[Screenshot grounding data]

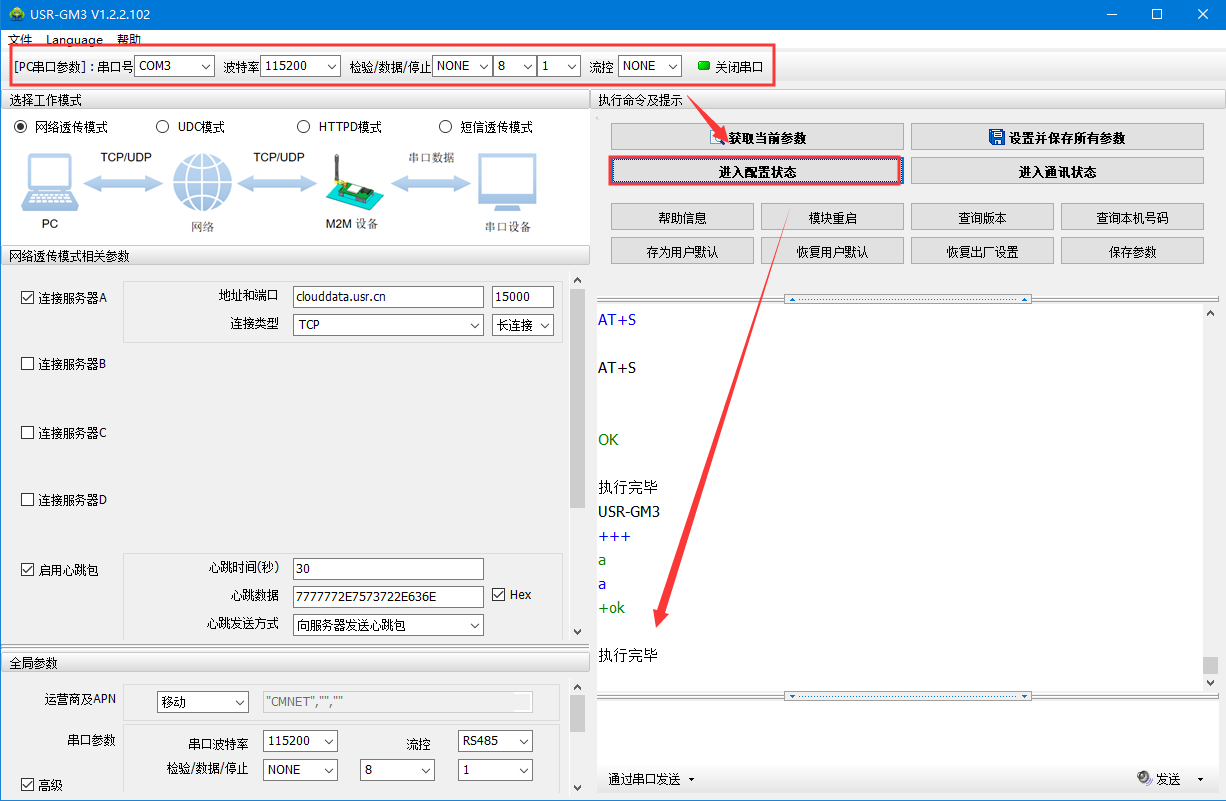Click the 进入通讯状态 button
The width and height of the screenshot is (1226, 801).
1056,172
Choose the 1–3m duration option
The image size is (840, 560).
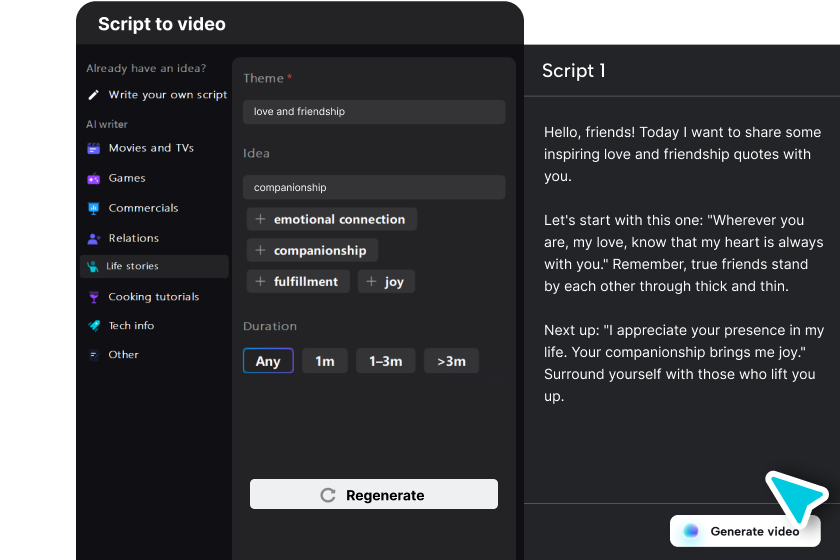point(386,361)
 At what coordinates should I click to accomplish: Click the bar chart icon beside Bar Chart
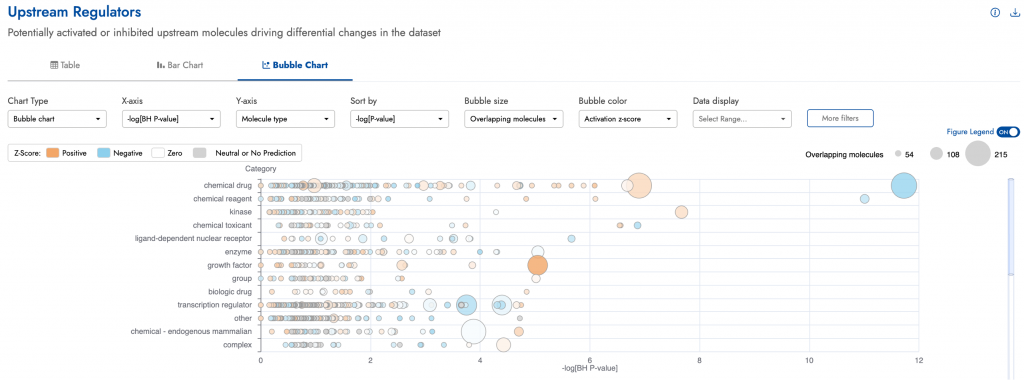click(160, 65)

Work request = From the line containing "The image size is (840, 560)." through the last line of the records, both included, output those lines exactly and nothing else; skip the pictures.

Task answer =
The image size is (840, 560).
point(386,361)
 At what coordinates should I click to accomplish: Click the bar chart icon beside Bar Chart
click(160, 65)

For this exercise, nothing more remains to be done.